Through this class (and complementary efforts), Colorado Law students discovered the importance of professional skills (including emotional intelligence) that they might not have previously viewed as important to their success. As students tried to figure out what success meant in this course’s different environment of peer-led grading, they commented repeatedly on how traditional law school classes had not prepared them to work effectively in teams. Instead, students fell back on prior work experience and their interpersonal skills. Students who had a more difficult time in the negotiations, even after being counseled at the midpoint about behaviors that were not serving them well, found it harder to change course from behaviors that otherwise had served them well in law school. For some students, professional skills like working in teams, listening to others, and taking a creative problem-solving mindset do not come naturally. For those students, the class was a valuable reminder of the importance of such skills and an opportunity to start building them. For other students who did not do as well in traditional classes but who thrived in this one, they received validation that they possess and are continuing to develop important and marketable skills.

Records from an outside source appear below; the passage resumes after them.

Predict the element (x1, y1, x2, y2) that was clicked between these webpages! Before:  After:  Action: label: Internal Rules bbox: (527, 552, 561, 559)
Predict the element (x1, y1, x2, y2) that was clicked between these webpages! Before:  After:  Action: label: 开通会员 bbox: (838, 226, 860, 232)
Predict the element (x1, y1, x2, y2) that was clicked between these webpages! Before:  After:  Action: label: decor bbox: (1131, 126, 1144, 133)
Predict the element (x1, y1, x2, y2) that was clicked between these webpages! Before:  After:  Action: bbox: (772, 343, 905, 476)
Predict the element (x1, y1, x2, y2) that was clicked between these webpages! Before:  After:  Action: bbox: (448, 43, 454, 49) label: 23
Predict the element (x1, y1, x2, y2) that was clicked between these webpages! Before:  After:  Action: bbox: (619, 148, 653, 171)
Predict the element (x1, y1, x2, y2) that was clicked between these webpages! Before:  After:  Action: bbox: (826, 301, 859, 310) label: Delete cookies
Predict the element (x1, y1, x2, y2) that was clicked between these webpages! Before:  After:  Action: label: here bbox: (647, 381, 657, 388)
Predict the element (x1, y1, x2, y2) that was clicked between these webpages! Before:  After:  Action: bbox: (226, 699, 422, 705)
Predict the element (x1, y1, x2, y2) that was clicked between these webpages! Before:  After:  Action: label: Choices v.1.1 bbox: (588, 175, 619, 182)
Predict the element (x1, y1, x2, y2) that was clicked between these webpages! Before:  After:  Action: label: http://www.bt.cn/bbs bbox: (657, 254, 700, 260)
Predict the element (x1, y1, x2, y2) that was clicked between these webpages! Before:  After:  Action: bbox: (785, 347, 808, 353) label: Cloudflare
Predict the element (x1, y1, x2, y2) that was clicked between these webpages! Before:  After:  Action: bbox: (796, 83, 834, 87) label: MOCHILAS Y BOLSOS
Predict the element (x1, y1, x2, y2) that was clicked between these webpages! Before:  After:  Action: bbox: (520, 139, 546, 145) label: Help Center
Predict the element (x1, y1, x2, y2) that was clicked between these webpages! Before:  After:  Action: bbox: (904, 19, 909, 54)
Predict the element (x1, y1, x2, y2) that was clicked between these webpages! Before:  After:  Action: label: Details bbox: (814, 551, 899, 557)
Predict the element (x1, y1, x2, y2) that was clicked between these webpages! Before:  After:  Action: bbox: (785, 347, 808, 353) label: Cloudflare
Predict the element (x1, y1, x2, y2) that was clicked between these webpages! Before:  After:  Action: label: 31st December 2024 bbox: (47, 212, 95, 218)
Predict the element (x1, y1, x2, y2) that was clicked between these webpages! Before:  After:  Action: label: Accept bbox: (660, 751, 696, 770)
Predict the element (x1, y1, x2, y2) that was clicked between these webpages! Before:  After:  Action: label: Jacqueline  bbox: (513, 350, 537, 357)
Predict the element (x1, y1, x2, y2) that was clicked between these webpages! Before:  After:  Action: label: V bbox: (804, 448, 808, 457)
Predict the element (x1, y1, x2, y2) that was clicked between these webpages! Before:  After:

The world of legal education needs to move beyond a traditional model that has never worked for many of our students. In that sense, today’s challenging environment for law schools is an overdue wake-up call to ask ourselves what competencies matter for our students—that is, what competencies will help them add value as lawyers, policymakers, and leaders—and how can we best teach and deliver those competencies. With a range of promising experiments in new curricular and extracurricular offerings (some prompted by the ABA’s call to articulate key competencies developed by law schools), there are compelling reasons to believe that a reimagined law school experience is a worthwhile alternative to simply shrinking down the traditional law school model.

The new model we suggest is not an easy one to implement, as it will take considerable experimentation, the education of a range of stakeholders on what it means to build a portfolio of skills, and hard work with faculty members (as well as members of the community) to develop strategies for teaching competencies and skills that go beyond the traditional model. We are convinced that this is the right model because it will train professionals for the jobs of the future and open up new opportunities for law school graduates. This model also requires law schools to engage a range of employers—particularly those who have not hired law school graduates before—and convince them to look at law students in a new light. For those law schools unable or unwilling to do this work, there is, of course, the option of simply shrinking their size and continuing to train students for the traditional jobs that are increasingly harder to come by.


Chad Asarch, an adjunct professor at the University of Colorado Law School, is a principal of both Steele Properties, a national low-income housing development company, and the Monroe Group Ltd., a property management company. Previously, Chad was associate general counsel at Apartment Investment and Management Co., practiced real estate law at Brownstein Hyatt & Farber, and clerked for Judge David Ebel on the Denver-based 10th U.S. Circuit Court of Appeals.

Phil Weiser is the dean of the University of Colorado Law School and executive director and founder of the Silicon Flatirons Center for Law, Technology, and Entrepreneurship at the University of Colorado. He has also served as the deputy assistant attorney general at the U.S. Department of Justice’s Antitrust Division, and as the senior adviser for technology and innovation to the National Economic Council director at the White House.